* _What you will do_: Give back exactly the lines of the material below that start at the line containing "You are a computer-use" and end at the line containing "Instruction: Expand the 当前机型 dropdown", and no others.

* _Material for this task_:
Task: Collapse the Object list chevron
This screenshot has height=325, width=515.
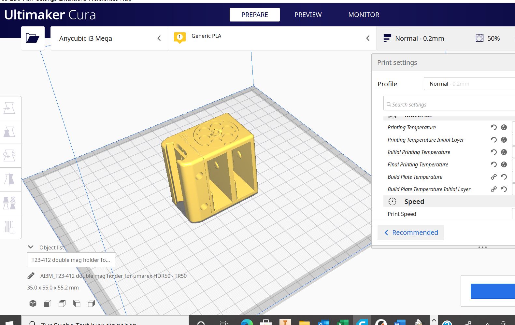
* * *
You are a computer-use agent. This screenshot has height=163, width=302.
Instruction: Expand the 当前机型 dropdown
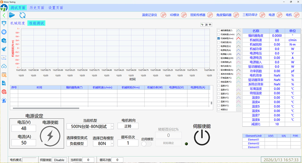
==
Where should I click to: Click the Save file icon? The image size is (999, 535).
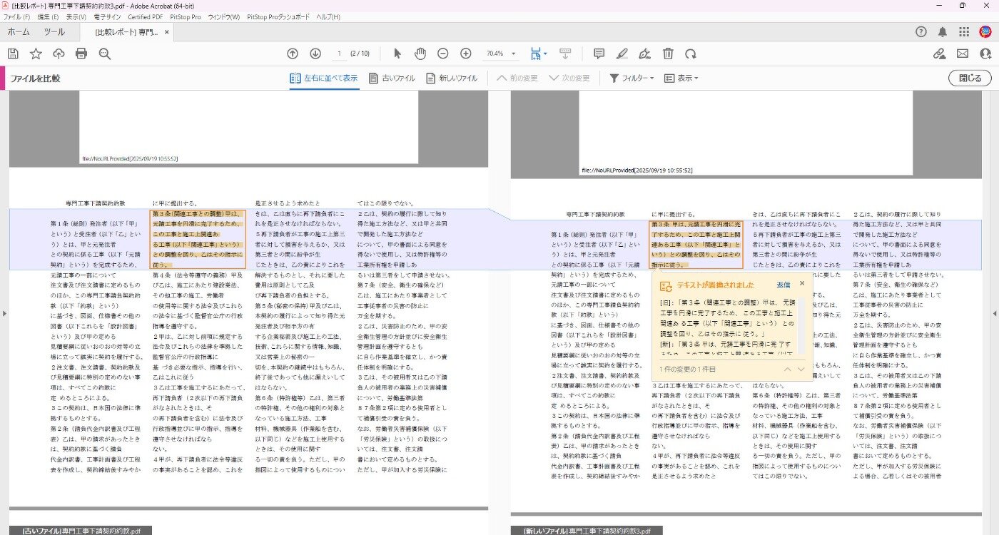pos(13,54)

* _Solution_:
You are a computer-use agent. This screenshot has height=163, width=302.
Instruction: Expand the 当前机型 dropdown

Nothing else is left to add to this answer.